▶ _YOUR INSTRUCTIONS_
Looking at the entries below, state how many lines contain the word "status". Give the number alone.

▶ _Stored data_
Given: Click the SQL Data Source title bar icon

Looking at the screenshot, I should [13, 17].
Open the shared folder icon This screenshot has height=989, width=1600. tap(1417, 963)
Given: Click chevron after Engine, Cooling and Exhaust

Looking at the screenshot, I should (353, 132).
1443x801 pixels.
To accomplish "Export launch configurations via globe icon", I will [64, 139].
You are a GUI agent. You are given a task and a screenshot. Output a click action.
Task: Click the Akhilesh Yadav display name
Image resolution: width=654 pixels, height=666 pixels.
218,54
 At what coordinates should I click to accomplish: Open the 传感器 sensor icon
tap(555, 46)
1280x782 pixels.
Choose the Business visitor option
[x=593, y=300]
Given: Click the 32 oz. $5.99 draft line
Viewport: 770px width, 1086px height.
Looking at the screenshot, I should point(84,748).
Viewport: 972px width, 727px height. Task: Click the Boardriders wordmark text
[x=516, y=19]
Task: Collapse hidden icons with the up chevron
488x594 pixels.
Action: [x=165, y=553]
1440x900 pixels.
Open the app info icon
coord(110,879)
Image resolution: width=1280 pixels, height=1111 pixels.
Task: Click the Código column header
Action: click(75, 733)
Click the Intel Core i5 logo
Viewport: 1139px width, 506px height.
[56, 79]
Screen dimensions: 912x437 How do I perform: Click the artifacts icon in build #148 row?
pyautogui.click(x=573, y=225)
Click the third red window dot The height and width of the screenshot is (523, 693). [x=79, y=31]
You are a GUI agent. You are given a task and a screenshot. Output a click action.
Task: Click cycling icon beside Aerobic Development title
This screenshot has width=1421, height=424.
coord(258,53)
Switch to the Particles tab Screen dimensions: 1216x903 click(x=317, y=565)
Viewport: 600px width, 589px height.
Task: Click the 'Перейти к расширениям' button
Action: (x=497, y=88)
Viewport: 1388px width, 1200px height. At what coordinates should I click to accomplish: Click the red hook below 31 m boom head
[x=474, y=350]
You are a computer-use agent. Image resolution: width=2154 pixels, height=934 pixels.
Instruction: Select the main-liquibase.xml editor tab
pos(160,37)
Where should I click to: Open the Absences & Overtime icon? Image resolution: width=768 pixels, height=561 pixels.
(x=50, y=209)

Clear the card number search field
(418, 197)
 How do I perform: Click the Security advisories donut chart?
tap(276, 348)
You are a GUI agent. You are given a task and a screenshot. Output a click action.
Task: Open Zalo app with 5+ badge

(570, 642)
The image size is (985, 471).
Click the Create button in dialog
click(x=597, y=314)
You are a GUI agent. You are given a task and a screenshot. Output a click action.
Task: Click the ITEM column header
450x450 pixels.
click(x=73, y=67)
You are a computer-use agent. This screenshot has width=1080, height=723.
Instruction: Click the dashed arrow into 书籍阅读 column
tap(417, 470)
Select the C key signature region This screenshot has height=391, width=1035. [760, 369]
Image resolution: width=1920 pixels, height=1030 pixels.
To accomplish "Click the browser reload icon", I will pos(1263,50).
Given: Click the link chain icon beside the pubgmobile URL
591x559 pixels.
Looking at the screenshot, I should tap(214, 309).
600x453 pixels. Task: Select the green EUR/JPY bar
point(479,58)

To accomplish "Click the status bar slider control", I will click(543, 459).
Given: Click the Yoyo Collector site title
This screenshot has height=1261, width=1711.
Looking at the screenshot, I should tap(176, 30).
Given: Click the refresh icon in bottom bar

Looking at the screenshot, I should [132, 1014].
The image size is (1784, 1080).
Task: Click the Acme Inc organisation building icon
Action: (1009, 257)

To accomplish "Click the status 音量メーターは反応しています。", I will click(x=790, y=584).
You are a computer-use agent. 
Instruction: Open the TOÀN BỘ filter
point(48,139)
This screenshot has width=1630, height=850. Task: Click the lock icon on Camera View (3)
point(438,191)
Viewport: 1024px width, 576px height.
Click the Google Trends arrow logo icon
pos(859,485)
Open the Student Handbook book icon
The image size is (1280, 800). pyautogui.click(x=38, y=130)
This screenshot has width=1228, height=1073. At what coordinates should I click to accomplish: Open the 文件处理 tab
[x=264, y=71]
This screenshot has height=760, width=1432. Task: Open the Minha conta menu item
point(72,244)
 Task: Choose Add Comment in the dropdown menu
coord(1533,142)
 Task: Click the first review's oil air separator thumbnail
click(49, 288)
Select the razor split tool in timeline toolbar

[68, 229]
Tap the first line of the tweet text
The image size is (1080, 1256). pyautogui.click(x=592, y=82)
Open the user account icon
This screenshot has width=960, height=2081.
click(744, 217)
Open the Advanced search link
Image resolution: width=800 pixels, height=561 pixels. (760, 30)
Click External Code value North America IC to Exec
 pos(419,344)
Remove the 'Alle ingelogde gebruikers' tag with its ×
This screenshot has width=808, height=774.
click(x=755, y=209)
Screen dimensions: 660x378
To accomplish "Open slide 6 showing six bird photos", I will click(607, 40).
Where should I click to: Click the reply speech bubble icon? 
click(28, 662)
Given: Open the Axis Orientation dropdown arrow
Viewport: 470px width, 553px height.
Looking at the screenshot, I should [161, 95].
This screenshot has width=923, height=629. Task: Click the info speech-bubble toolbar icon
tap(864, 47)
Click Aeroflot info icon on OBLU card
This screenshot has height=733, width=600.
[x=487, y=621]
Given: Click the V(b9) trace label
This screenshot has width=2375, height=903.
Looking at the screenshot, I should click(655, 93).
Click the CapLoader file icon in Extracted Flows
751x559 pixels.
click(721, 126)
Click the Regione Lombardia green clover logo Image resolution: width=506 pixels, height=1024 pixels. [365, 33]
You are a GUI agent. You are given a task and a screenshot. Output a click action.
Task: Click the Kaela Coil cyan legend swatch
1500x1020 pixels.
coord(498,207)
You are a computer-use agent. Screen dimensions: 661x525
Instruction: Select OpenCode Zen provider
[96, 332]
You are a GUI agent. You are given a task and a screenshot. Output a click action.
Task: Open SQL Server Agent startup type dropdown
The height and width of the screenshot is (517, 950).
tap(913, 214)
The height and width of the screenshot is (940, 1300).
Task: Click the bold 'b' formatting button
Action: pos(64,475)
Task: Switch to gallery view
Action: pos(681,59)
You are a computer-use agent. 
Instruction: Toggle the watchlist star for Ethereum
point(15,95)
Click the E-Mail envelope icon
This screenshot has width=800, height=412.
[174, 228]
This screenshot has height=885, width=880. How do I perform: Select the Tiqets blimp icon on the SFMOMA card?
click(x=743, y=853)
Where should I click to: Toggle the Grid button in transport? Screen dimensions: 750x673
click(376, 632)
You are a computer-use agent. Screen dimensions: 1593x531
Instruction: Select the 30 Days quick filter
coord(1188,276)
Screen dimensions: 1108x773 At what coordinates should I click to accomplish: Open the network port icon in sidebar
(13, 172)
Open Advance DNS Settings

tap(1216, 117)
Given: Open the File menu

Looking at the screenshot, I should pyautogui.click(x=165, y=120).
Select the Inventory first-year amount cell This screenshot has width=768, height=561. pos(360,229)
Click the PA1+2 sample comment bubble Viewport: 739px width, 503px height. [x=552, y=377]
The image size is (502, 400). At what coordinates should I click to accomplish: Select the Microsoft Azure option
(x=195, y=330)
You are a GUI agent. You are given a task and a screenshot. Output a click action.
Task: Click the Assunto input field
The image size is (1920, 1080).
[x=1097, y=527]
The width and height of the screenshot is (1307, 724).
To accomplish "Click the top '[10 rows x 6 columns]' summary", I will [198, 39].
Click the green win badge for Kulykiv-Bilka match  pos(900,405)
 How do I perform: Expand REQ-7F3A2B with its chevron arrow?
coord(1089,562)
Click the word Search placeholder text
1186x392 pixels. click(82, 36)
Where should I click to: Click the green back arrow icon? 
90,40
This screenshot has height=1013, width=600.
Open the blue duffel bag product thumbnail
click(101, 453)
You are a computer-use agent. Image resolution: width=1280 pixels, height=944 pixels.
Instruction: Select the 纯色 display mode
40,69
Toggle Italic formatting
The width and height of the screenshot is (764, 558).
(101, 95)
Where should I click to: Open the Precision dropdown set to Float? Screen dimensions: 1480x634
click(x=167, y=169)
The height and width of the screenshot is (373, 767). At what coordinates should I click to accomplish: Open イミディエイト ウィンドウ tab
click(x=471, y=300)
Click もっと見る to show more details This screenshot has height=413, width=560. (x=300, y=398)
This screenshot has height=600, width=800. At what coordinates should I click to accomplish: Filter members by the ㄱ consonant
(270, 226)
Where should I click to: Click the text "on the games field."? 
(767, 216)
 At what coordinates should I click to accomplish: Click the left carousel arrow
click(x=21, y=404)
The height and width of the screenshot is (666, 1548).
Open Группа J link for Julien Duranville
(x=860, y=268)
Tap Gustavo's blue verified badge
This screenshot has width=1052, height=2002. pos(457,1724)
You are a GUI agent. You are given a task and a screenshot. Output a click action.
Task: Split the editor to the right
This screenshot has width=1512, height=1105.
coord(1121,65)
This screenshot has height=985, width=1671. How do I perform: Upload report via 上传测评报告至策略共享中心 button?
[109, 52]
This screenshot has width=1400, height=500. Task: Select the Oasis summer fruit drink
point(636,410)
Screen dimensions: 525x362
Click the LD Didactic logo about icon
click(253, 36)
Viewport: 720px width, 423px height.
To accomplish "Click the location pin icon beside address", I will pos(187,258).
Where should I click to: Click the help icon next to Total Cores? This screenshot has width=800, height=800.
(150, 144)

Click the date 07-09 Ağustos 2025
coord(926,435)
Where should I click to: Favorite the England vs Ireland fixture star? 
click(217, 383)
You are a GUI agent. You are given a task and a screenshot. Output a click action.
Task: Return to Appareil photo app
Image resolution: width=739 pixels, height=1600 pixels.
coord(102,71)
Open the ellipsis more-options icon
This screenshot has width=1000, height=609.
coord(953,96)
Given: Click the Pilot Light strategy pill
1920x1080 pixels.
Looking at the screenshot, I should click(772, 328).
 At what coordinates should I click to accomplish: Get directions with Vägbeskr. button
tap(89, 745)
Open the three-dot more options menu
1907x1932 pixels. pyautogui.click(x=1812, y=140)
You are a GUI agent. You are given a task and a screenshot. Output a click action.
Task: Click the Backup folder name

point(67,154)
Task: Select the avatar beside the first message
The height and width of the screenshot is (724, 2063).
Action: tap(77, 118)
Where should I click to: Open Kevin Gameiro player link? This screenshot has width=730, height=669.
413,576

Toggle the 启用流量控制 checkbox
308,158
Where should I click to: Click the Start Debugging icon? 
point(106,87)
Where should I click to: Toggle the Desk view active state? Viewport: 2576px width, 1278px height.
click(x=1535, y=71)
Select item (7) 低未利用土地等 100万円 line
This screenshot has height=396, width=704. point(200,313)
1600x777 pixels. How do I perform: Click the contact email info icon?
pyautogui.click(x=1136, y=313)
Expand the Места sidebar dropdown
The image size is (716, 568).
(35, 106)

▶ _PROBLEM SOLUTION_
2